# Stock --> Dual 6V Trojan T-125 Upgrade Report



## chetlenox (Feb 3, 2004)

Hey all,

Just figured I would send a quick note that I finally buckled to Y-Guy's peer pressure and installed dual 6V golf cart batteries (Trojan T-125s) in my 28RSS just in time for a 5 day bird hunting trip in Eastern Oregon. Since I was wondering about how well it would work out, I figure others might be to:

Physical size: The Trojan T-125 fits just fine in the stock battery positions (I had two relatively cheap Exide 12V Group 24s before). Just drop 'em in, wire (in series of course), and go. The tops on the battery covers sit a little higher, but no big deal.

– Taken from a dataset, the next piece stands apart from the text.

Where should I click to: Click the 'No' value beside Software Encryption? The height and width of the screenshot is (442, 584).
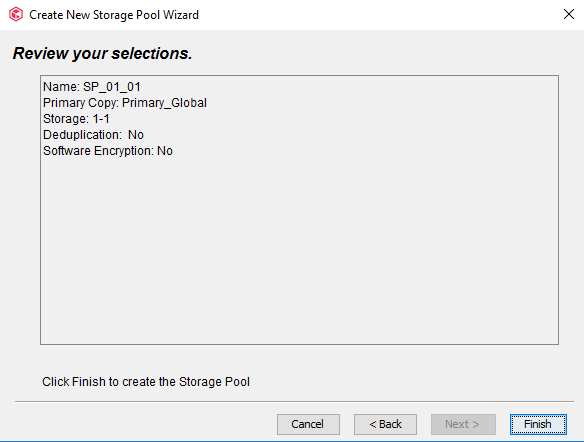(x=165, y=151)
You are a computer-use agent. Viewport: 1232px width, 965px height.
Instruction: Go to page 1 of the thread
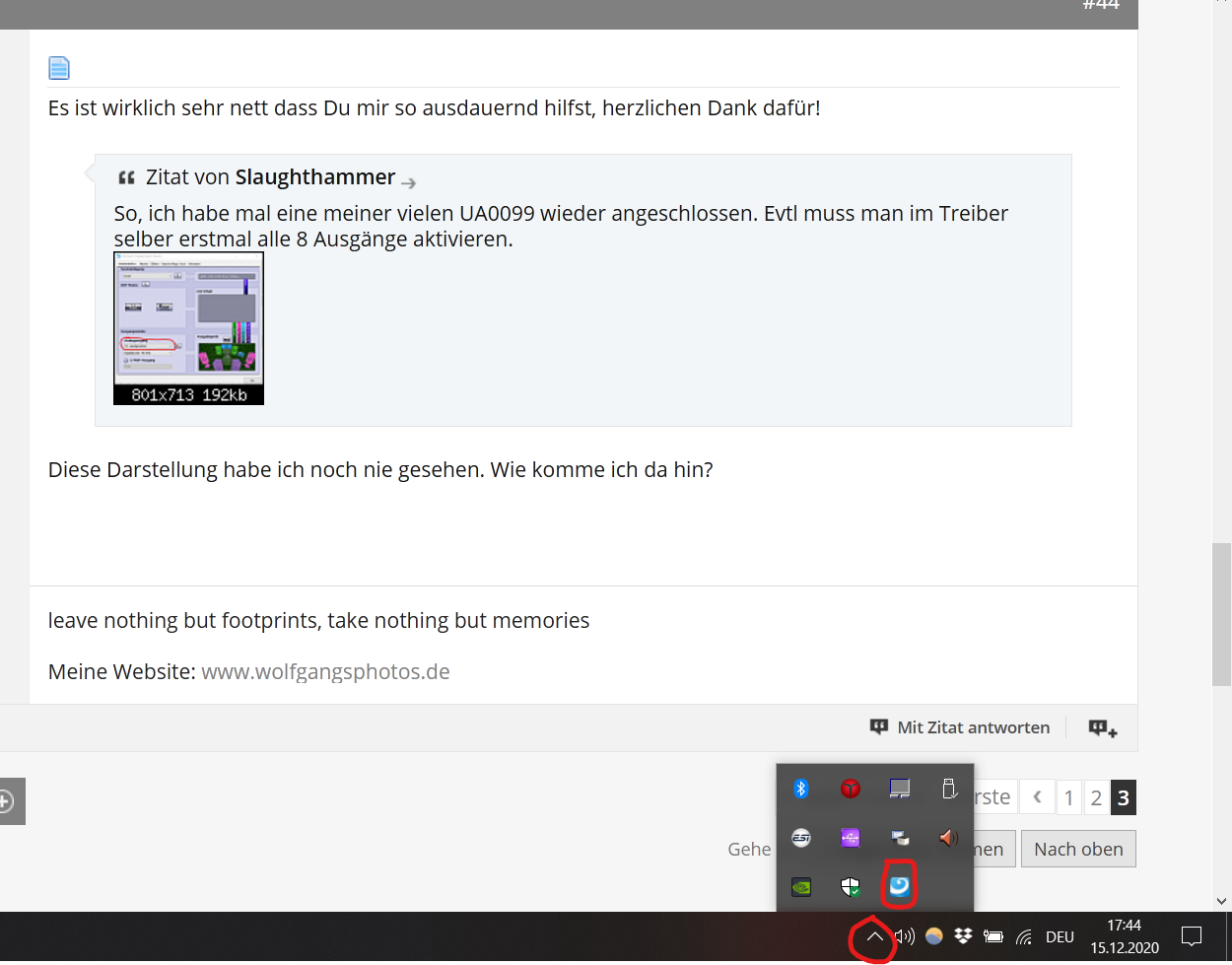(x=1068, y=797)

Capacity: Specs indicate I should have ~240 Amp-hours at 12V with this setup. For me, that meant with a fully charged set of batteries (a hair under 1300 on the hydrometer) we went 5 days and 4 nights. Moderate to heavy light usage, lots of water pump time, and about an hour of furnace time a day. By the time we left, the batteries were pretty much done (a little above 1100 on hydrometer) but were still powering everything. I was very pleased. A regular long weekend with the family with heavier furnace usage should work fine.

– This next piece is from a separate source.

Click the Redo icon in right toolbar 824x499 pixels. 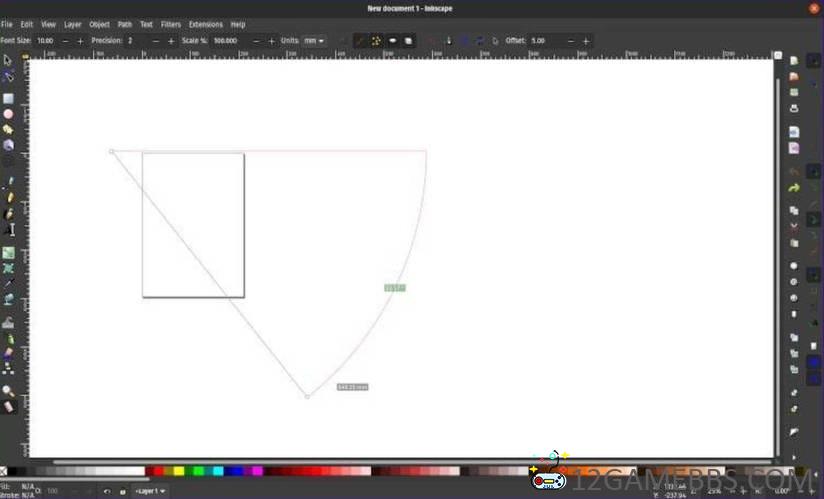click(794, 188)
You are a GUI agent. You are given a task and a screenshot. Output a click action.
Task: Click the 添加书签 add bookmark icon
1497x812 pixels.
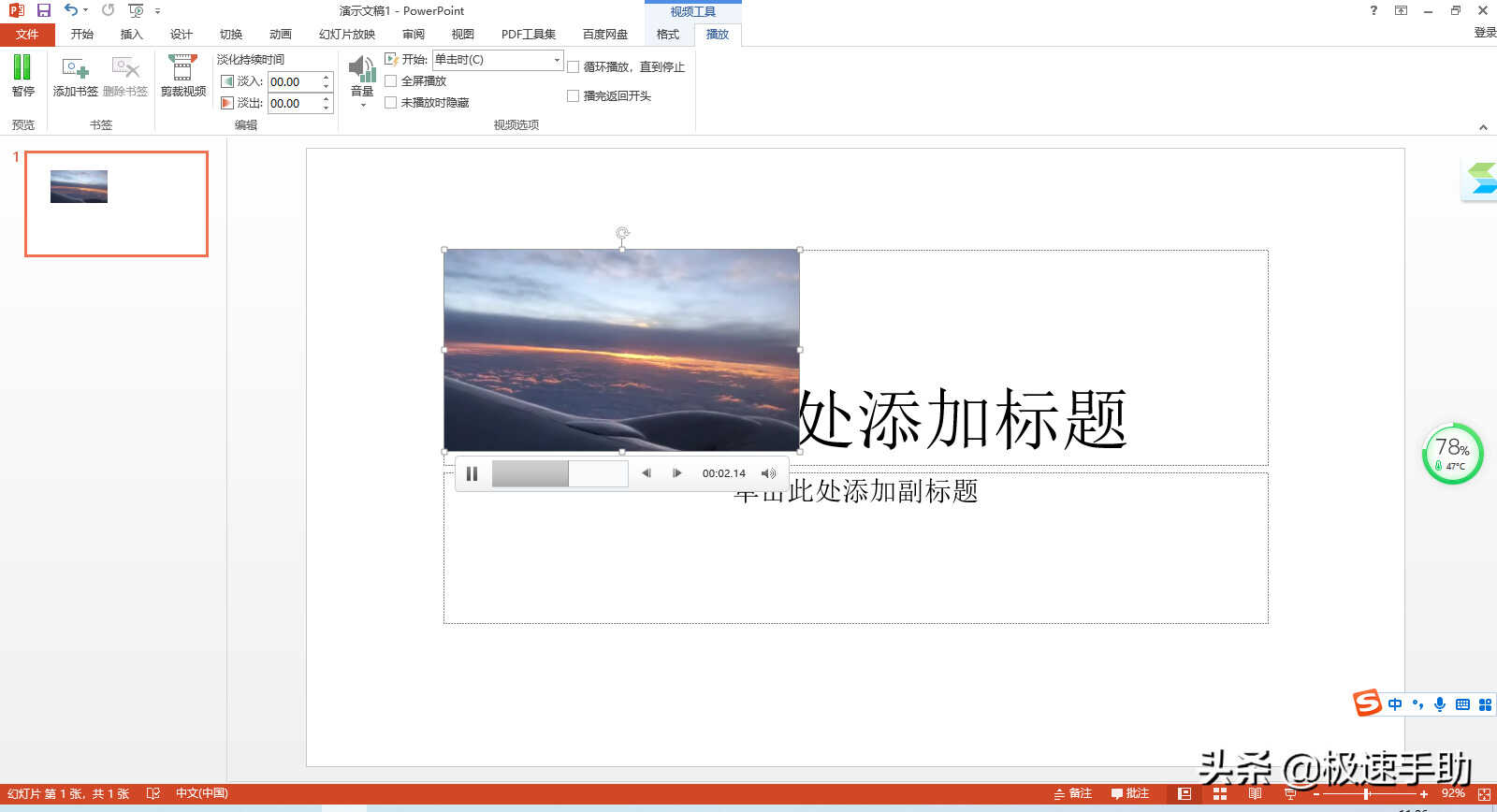[75, 69]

Price: $75 per battery at the local Battery Exchange.

Weight: Yep, they are heavy. Substantially heavier than the Group 24s. But still fine to move around by hand. I wouldn't want them much heavier though.

Issues: Only one. Once I got home from the trip I disconnected the batteries and put them on deep cycle charge in the shop as usual. When I took the trailer out to the barn to park it I noticed that the truck wasn't supplying 12V to the trailer anymore (lights and brakes still worked). After some troubleshooting I found a blown 20A fuse in position #115 on my truck (Trailer battery charge). I don't know when it blew, but I was guessing I must have touched hot-to-ground when I was pulling the batteries. But then I'm not sure why it would have blown the fuse, since the truck was off (and key off) at the time, so the trailer battery charge relay should have isolated the truck. So it's possible I blew the fuse charging on the way home... although that seems unlikely. Anyway, I'll replace the fuse and see if it's a one-time thing. I'm not too concerned, but I'll report out if I find anything else.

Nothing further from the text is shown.